Young couple having fun at quarry pond
Every one of us has had "aha! moments." Epiphanies. Days when we reach a crossroads and realize that we have to make some changes. For the next two months, we're sharing moments like those in our Life Stage Lessons series: Real stories straight from the financial lives of our DailyFinance contributors about times when they realized they were due for a serious course correction. So read on, learn from our mistakes, and get inspired to improve your relationship with your money.

Getting out of debt was an all-consuming affair for my husband and me. Every extra cent was going toward paying off our student loans in the hopes that we could be debt-free in less than two years.

We were following all the financial advice we could get our hands on, and everything we read said we first needed to save up a small emergency fund, which we did. Next, we were advised to put any and all extra money toward our debt and to wait until we were debt-free to save for retirement. And for a while, we followed that advice to a T. We didn't realize there was a flaw until several months into our debt payoff process.

Free Money Left on the Table

My husband and I were both working full time, and both of our employers offered a 401(k) match. We barely knew the definition of a 401(k), and so we took little notice of our companies' offerings. But one day, my husband did some research on a 401(k), and what he found had us both rethinking our decision to wait until we were out of debt to save for retirement. And here's why.

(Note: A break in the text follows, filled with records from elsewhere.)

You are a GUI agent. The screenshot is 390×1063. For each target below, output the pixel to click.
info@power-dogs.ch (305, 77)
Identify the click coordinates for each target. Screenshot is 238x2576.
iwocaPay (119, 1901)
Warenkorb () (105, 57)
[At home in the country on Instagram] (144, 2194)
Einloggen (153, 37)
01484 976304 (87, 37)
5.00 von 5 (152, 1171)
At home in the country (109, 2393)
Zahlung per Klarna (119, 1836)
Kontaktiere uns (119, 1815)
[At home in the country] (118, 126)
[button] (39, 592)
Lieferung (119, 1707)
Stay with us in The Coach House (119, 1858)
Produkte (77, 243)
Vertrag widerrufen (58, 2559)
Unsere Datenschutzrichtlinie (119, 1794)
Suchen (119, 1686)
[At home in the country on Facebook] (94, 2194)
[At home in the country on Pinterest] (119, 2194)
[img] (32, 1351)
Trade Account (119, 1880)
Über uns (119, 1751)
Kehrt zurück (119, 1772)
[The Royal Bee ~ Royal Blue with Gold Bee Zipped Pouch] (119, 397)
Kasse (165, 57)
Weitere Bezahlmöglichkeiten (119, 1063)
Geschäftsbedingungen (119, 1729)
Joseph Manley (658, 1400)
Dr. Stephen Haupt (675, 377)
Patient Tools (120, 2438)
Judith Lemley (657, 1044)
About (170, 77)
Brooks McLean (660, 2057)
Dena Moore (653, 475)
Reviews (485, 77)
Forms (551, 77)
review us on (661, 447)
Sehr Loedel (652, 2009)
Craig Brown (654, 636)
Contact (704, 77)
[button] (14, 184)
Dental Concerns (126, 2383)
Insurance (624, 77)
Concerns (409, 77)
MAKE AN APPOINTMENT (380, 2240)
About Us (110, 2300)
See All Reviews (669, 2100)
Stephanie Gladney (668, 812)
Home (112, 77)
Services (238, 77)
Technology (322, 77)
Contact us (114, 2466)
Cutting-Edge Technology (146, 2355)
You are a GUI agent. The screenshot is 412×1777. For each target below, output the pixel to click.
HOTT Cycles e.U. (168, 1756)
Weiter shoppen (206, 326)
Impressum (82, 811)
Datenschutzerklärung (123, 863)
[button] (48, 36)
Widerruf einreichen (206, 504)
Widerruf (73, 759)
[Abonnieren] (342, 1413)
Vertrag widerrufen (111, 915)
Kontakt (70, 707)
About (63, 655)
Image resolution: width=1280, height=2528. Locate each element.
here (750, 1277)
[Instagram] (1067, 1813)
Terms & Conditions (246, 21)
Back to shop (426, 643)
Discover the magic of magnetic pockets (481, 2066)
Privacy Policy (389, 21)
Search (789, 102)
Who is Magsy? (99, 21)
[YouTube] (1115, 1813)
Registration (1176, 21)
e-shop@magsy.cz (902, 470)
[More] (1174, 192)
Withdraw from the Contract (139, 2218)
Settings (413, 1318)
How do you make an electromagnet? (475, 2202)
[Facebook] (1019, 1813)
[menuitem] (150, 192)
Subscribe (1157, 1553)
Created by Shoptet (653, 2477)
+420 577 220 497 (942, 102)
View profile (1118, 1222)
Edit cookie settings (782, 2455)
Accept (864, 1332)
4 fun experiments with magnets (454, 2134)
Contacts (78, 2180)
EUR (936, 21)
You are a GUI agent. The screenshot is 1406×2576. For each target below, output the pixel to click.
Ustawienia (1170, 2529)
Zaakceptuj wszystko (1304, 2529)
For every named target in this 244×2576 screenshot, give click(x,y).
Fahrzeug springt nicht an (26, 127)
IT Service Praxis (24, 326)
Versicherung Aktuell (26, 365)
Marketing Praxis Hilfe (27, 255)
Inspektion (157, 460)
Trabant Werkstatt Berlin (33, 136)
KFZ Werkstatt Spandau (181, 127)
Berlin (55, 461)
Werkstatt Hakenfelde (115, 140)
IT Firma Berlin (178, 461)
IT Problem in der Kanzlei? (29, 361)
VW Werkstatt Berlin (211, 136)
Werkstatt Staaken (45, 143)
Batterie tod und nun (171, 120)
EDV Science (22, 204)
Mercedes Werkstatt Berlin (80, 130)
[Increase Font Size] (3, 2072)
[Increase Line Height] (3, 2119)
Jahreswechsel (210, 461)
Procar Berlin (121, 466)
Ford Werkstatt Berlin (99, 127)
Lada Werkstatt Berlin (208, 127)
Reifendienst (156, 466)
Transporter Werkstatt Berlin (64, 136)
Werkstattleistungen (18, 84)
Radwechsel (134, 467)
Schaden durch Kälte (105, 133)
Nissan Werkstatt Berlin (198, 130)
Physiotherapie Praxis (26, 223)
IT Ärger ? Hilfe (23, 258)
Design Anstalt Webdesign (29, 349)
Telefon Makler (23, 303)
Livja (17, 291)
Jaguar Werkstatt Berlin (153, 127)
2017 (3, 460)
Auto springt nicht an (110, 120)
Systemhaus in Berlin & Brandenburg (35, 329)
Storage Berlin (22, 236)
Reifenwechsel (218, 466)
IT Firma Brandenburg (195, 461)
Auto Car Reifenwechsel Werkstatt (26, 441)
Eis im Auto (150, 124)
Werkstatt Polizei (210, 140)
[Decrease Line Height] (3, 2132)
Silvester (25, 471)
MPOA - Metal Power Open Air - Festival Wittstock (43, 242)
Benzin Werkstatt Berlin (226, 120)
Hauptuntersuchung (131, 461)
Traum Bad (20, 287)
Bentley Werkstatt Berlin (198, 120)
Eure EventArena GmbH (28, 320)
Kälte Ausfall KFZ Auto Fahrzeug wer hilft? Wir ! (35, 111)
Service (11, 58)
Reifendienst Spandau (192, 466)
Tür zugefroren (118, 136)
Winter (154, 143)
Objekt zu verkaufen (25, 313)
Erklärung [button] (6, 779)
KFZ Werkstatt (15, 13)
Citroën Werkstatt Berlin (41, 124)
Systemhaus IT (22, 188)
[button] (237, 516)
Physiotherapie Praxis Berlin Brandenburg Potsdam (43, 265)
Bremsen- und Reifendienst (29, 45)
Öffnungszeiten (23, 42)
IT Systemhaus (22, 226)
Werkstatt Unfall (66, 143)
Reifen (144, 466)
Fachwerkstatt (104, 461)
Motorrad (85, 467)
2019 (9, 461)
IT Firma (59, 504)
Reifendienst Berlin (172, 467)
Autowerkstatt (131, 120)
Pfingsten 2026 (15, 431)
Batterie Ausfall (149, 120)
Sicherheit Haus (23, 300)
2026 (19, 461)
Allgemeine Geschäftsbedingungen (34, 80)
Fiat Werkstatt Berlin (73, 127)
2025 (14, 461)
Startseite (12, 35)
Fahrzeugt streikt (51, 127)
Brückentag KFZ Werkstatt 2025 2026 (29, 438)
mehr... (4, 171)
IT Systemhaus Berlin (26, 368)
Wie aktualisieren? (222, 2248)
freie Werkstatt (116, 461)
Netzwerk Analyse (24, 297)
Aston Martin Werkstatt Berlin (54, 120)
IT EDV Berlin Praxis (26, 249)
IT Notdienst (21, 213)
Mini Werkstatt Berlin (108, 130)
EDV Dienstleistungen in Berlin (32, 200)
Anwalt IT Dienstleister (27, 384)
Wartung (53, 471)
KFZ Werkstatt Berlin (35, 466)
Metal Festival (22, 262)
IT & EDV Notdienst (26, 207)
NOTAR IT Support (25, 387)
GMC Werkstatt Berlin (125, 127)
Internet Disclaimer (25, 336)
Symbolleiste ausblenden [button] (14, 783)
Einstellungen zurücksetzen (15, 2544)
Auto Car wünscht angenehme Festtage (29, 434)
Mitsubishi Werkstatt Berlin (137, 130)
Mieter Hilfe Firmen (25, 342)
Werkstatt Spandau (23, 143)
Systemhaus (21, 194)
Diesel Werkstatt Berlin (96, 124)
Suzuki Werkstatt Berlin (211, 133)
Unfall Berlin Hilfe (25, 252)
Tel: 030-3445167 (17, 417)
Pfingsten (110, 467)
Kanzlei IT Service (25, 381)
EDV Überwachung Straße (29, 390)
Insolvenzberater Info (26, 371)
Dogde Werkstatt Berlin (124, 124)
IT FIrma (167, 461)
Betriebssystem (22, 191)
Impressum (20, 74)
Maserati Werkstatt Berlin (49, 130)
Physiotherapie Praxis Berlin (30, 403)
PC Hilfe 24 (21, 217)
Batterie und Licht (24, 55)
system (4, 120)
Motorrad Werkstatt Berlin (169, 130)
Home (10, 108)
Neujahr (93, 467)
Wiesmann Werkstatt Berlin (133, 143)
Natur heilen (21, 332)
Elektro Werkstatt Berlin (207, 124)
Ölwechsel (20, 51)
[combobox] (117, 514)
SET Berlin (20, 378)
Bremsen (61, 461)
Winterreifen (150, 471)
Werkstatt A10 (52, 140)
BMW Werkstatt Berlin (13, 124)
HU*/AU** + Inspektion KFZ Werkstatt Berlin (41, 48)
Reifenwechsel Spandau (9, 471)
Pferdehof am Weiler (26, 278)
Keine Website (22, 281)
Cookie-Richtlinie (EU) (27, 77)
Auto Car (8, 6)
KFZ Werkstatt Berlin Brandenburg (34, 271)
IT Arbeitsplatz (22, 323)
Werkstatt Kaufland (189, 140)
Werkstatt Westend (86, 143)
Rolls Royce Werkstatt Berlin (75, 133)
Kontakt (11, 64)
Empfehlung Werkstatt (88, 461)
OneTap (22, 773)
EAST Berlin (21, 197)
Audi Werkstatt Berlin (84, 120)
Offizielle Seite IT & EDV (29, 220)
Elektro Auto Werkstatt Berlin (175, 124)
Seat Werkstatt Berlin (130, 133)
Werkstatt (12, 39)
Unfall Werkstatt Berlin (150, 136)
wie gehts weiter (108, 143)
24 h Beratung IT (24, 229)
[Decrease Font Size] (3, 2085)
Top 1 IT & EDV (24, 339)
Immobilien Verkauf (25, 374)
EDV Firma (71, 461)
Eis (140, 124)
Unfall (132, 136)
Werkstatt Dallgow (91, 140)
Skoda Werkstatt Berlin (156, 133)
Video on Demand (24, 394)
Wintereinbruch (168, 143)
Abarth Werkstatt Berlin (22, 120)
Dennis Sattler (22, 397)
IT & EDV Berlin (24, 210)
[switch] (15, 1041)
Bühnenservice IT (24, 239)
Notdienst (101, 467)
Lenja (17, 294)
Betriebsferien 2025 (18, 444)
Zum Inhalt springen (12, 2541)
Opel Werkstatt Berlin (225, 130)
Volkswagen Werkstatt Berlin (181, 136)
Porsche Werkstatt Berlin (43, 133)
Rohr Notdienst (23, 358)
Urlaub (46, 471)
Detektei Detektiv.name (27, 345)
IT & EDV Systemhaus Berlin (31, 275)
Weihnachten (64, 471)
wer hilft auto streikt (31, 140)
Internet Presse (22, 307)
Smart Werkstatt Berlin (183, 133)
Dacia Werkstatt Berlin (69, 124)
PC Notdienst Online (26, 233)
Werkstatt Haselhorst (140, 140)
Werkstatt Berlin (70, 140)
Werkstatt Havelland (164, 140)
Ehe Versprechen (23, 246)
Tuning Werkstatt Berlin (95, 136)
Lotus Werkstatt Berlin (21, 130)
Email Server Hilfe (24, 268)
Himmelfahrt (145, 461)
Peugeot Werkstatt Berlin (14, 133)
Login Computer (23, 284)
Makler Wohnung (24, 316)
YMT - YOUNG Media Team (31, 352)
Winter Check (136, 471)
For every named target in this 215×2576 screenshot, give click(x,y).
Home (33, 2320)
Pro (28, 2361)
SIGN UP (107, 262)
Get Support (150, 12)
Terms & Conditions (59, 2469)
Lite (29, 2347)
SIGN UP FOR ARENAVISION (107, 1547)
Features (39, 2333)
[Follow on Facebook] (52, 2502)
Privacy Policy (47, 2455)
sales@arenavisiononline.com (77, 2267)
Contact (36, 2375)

When a company offers to match an employee's retirement contributions, it is really saying, "We want to give you free money." My husband's company offered a 100 percent match up to 3 percent of his income for each paycheck. My company had a similar offering -- totally free money we were both missing out on.

Compound Growth

When money is contributed to a 401(k), it becomes subject to compound growth, which allows that money to make money babies. And those money babies make more money babies, and so on. Once we learned how compound growth worked, we realized the key to retirement success was the duration our money had to grow. Even if we tried playing catch-up and contributed the same amount to retirement ten years in the future vs. now, our end result come retirement age would be much different.

After weighing the pros and cons of contributing to retirement before our debt was paid off, we decided it was worth it to start contributing right away. Our debt payoff plan would only be delayed by a couple of months, and in the meantime, we were being given free money and reaping the rewards of compound growth. If you're waiting to take advantage of your employer's 401(k) match until you're out of debt, it may be time to rethink saving for retirement now.